The market in which we participate is intensely competitive, and if we do not compete effectively, our operating results could be harmed.
The market for ZTNA security solutions is rapidly evolving and highly competitive as new entrants and traditional network solutions companies offer cloud-based cybersecurity solutions. Many of our
competitors and potential competitors have established brand recognition, larger customer bases, and greater resources than we do. Our primary competitors in the ZTNA market include Appgate, Cloudflare, and Illumio. In the enterprise market, our
primary competitors include Zscaler (ZPA), Palo Alto Networks (Prisma Access), Cisco (Umbrella), Citrix (Secure Private Access), Netskope (Private Access for ZTNA) and Cato Networks. As we expand our product offerings and use cases, we will begin
to compete with companies that offer bundled security-as-a-service solutions that include Secure Access Service Edge (SASE) and Security Service Edge (SSE). With the introduction of new technologies and market entrants, we expect competition to
intensify in the future. For example, disruptive technologies such as generative AI may fundamentally alter the market for our services in unpredictable ways and reduce customer demand. If we fail to compete effectively, our business will be
harmed. Some of our competitors offer their products or services at lower prices or for free as part of a broader bundled product sale or enterprise license arrangement, which has placed pricing pressure on our business. If we are unable to achieve
our target pricing levels, our operating results will be negatively impacted. For us to compete effectively, we need to introduce new products and services in a timely and cost-effective manner, meet customer expectations and needs at prices that
customers are willing to pay, and continue to enhance the features and functionalities of our cloud content management platform. In addition, pricing pressures and increased competition could result in reduced sales, lower margins, losses or the
failure of our services to achieve or maintain widespread market acceptance, any of which could harm our business.
Many of our competitors are able to devote greater resources to the development, promotion and sale of their products or services. In addition, many of our competitors have established marketing
relationships and major distribution agreements with channel partners, consultants, system integrators and resellers.

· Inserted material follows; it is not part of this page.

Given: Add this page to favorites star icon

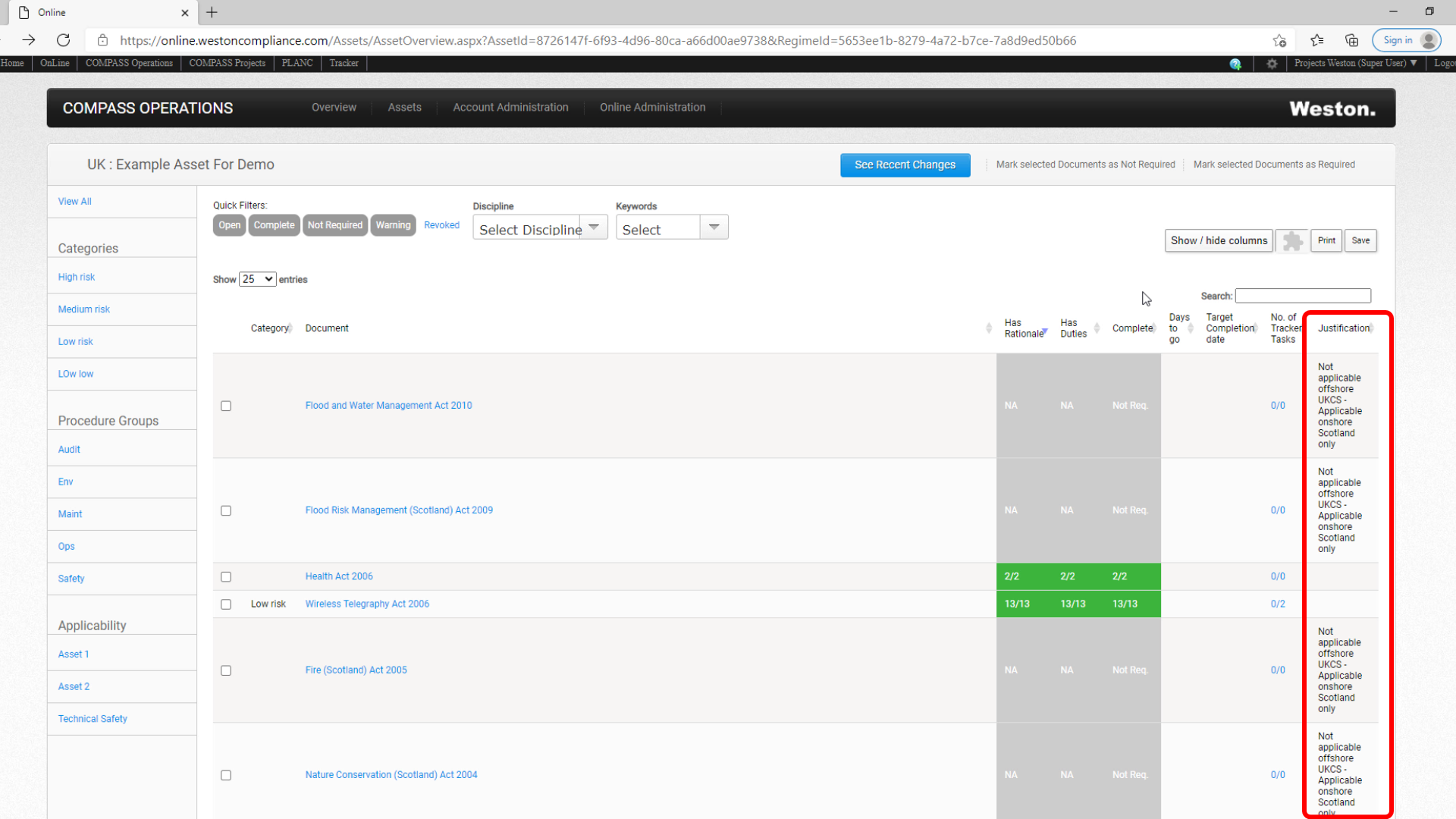Looking at the screenshot, I should coord(1279,40).

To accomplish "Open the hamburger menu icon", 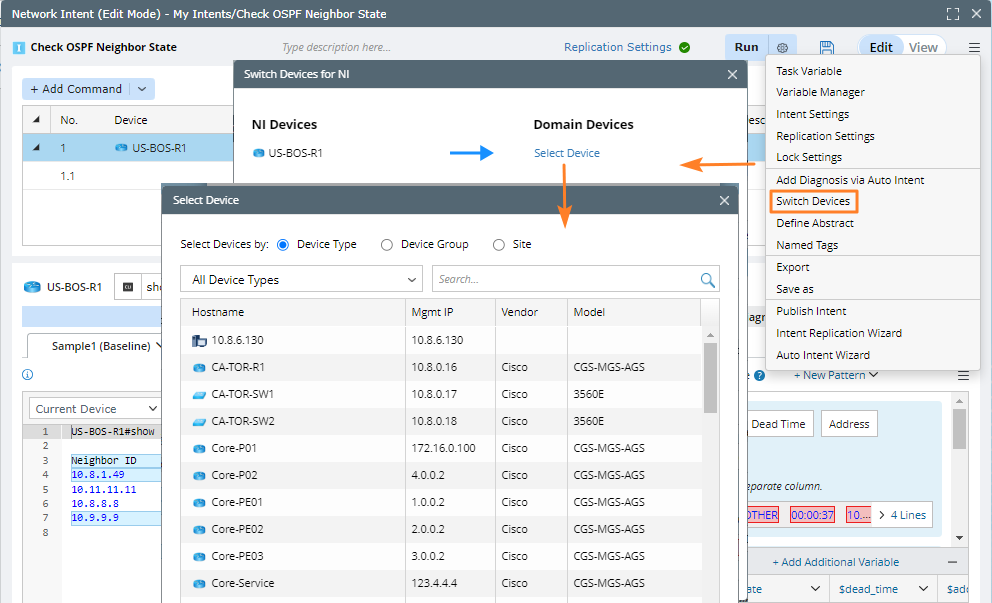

Competitors may offer products or services at lower prices or with greater depth than our services. Our competitors may be able to
respond more quickly and effectively to new or changing opportunities, technologies, standards or customer requirements. Furthermore, some potential customers, particularly large enterprises, may elect to develop their own internal solutions. For
any of these reasons, we may not be able to compete successfully against our competitors.
Our products are highly technical and may contain undetected errors, which could cause harm to our reputation and adversely affect our business.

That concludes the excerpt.